How To Use the Evaluation & Management (E&M) Codes Properly:
Part II: A Closer Look at E/M Guidelines
SOURCE: Chiropractic Economics
By Kathy Mills Chang, MCS-P
Part II: A Closer Look at
Evaluation & Management
(E&M) Guidelines
Make sure you know how to fulfill the “examination” component. In part one of this series, the components of a patient’s history were reviewed, and you learned how it is the first of three elements that help you justify and document your evaluation and management (E/M) service. In the second part of this series, you’ll learn about the objective information required to properly document the examination.
Remember, the medical record establishes a chronological record of exams; tests and results; treatments; and treatment plans, including the diagnosis and prognosis of the illness or disease. Its job is to corroborate the reimbursement request and is requisitioned by most payers for adjudication of claims when reimbursement is in question.
For this reason, your medical record is a vital piece of the reimbursement puzzle, too. Understanding all the requirements, including those of the examination, is critical.
There are four levels of E/M services that are based on four types of examinations:
- Problem focused examination. This is a limited examination of the affected body area or organ system that the patient presented with.
- Expanded problem-focused examination. This is a limited examination of the affected body area or organ system and any other symptomatic or related body area(s) or organ system(s).
- Detailed examination. This is an extended examination of the affected body area(s) or organ system(s) and any other symptomatic or related body area or organ system.
- Comprehensive examination. This is a general multisystem examination, or complete examination of a single organ system and any other symptomatic or related body area or organ system.

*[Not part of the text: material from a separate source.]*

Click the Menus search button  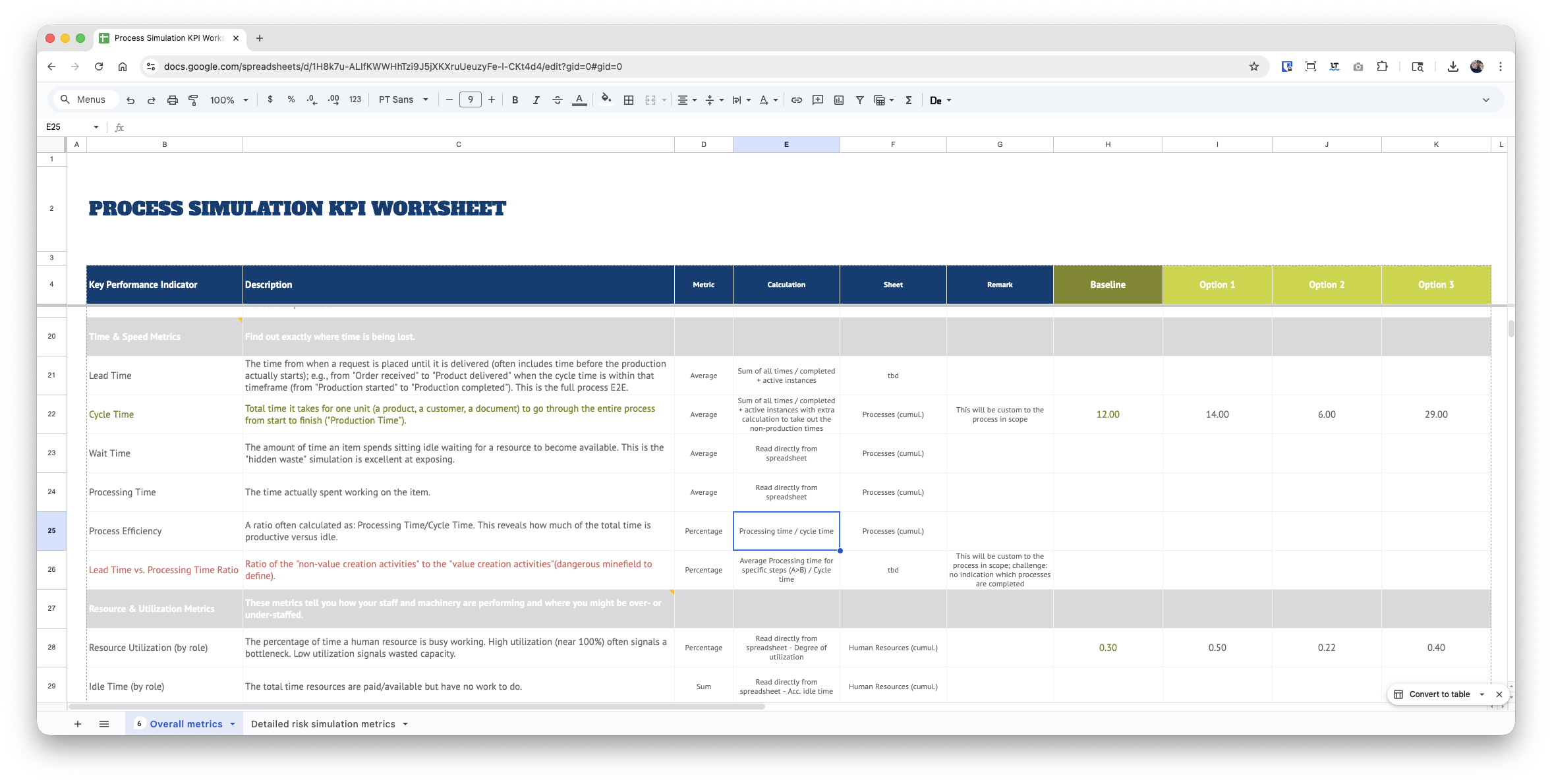coord(84,100)
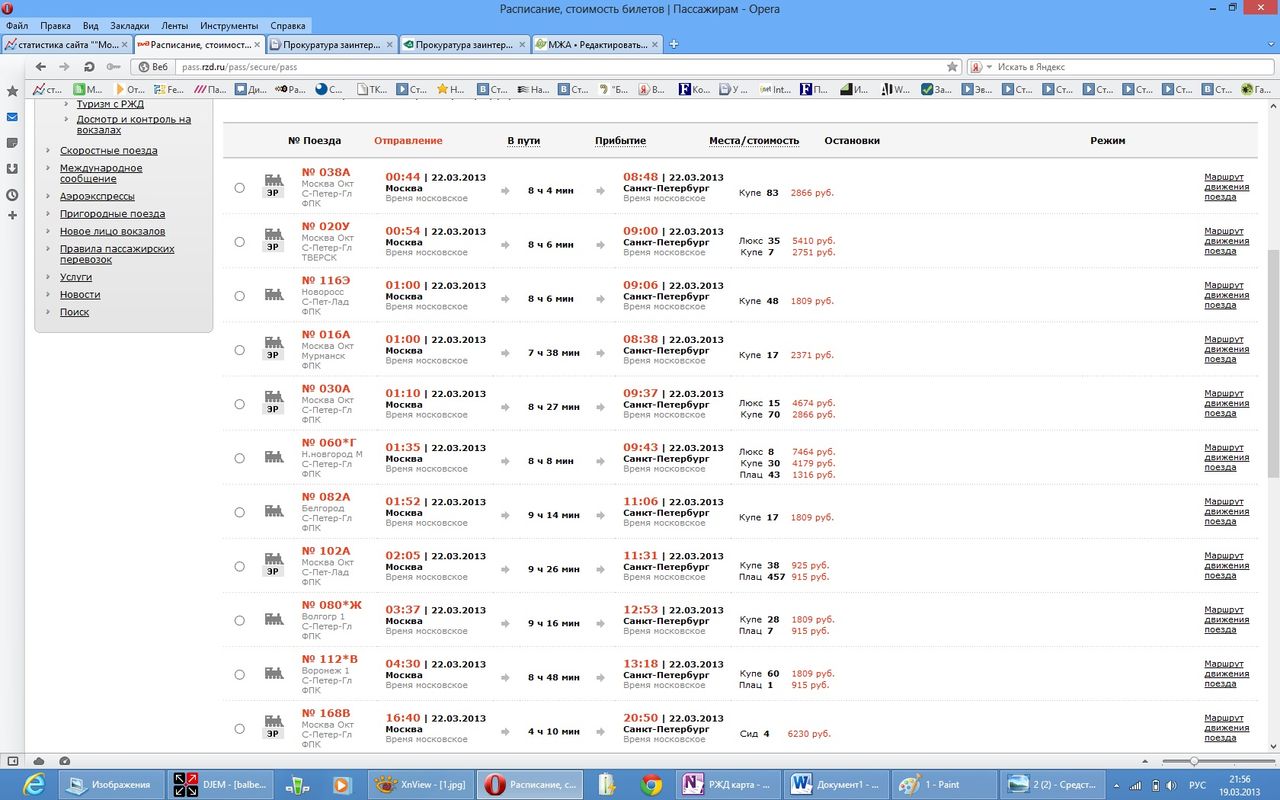Choose train № 102А radio button
This screenshot has height=800, width=1280.
coord(239,566)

Centers for Medicare and Medicaid Services (CMS) has defined these types of examinations for general multisystem and the following single organ systems:
* Cardiovascular;
* Ears, nose, mouth, and throat;
* Eyes;
* Genitourinary (female);
* Genitourinary (male);
* Hematologic/lymphatic/immunologic;
* Musculoskeletal;
* Neurological;
* Psychiatric;
* Respiratory; and
* Skin.
A general multisystem examination or a single organ system examination may be performed by any physician regardless of specialty. The type (general multisystem or single organ system) and content of examination are selected by the examining physician and are based upon clinical judgment, the patient’s history, and the nature of the presenting problem(s).